Posted Feb 06, 2018 - 15:39 PST
Update
This is a follow up to our last week’s update on Meltdown/Spectre vulnerabilities. (http://pantheon.statuspage.io/incidents/x9dmhz368xfz)

As we mentioned, Pantheon is committed to ensuring security is not compromised and thus we patched the infrastructure running your PHP code with high priority. We observed a large increase in CPU utilization after updating OS kernels. Even after adding additional resources to the platform, a number of customers reported impacted performance for their websites.

We added even more CPU resources to the platform while our engineers worked diligently to identify methods to restore site performance to pre-update levels. That work has paid off and we have some good news to share with you. The patched kernel (https://fedoramagazine.org/kpti-new-kernel-feature-mitigate-meltdown/) with subsequent optimizations is showing great results. We see significant improvement across all customer websites. As noted earlier, we might not be able to get the same output which we had pre-Meltdown/Spectre, but we are committed to making things as fast as they can possibly be.

In the coming days, our engineers will publish a blog post explaining this work in depth. Check out our blog (https://pantheon.io/blog) if you are interested in learning more.

We appreciate your feedback and staying engaged with us.

Pantheon
Posted Jan 18, 2018 - 14:07 PST
Monitoring
In the recent wake of the disclosure of the Meltdown/ Spectre vulnerabilities, Pantheon has taken steps to ensure the security of our customer sites. We applied appropriate patches to the servers running your PHP code. Pantheon did the right thing for your business, however, it came with a penalty. This penalty is imposed not only on your site nor Pantheon alone. It’s a global impact - where CPU performance on patched machines has taken a performance hit, anywhere between 10%-30%. We understand it’s difficult to accept this hit, but security cannot be ignored.

We are working diligently to minimize the impact on our customers. For example, we have already provisioned additional capacity so that your website and users get the best throughput in the post-Meltdown world.
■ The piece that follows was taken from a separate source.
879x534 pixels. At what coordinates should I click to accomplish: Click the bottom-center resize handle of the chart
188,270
It isn’t sufficient to compare last week’s New Relic graphs/performance (pre-Meltdown) and this week’s performance (post-Meltdown). We all have to acknowledge that CPUs are now slower and that affects your website performance.

If you think the performance of your site has degraded significantly and it’s impeding your users' ability to conduct business with you, do share those insights. We cannot promise next steps right now, but we are working cross-functionally to offer you the best results. Upgrading PHP to version 7.x is one step customers can take to improve performance if they haven’t already done so.
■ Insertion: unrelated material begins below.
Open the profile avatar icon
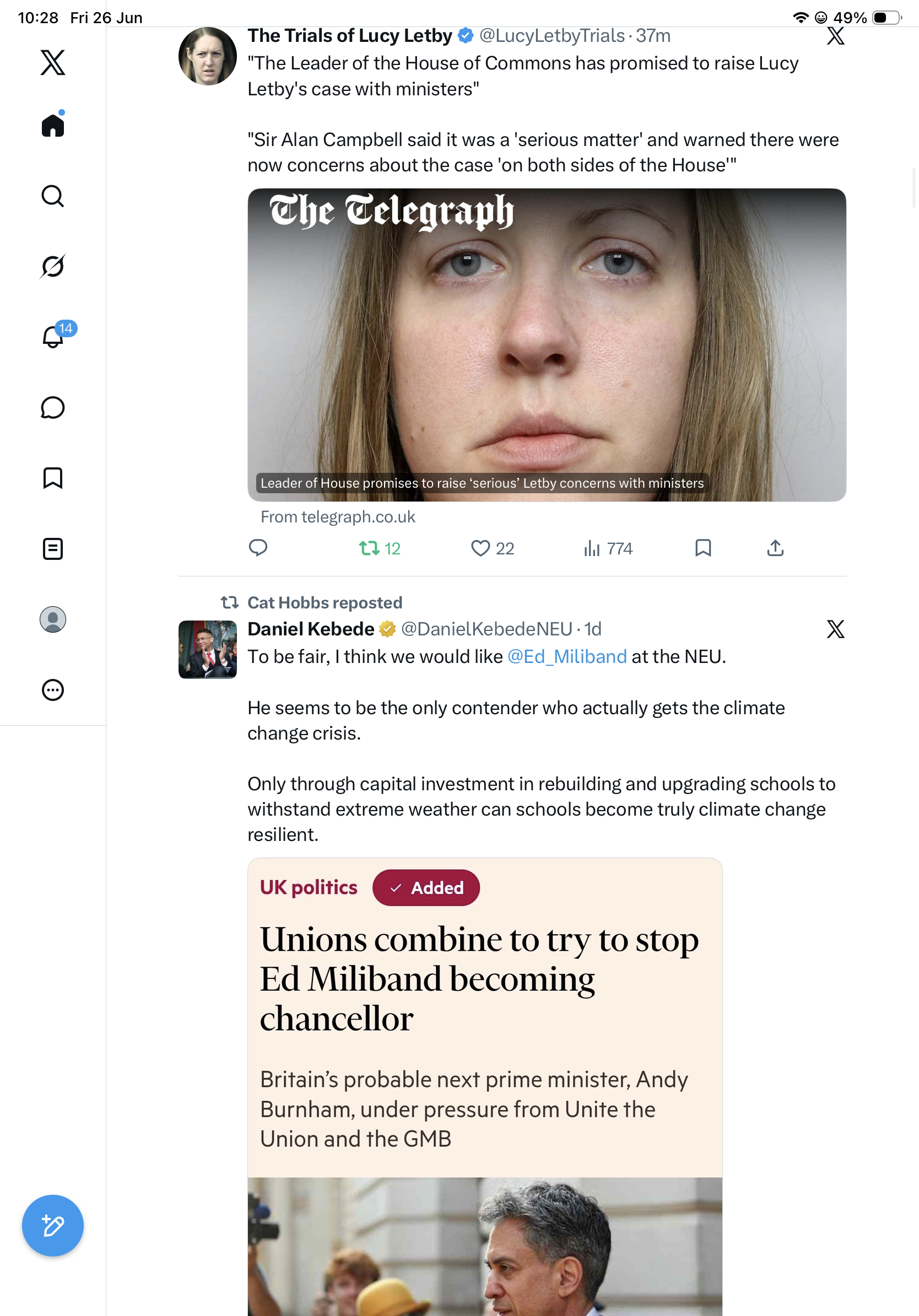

Now is the perfect time to prune away all those redundant and duplicate modules from your codebase. Check your sites’ dashboard status pages for guidance on unused modules or plug-ins. Anything that adds unnecessary overhead such as UI modules can often be deactivated in production.

If you are interested to learn more about this, here are good explanations from Cloudflare - https://blog.cloudflare.com/meltdown-spectre-non-technical/, and The Register https://www.theregister.co.uk/2018/01/09/meltdown_spectre_slowdown/

Pantheon Support
Posted Jan 10, 2018 - 16:16 PST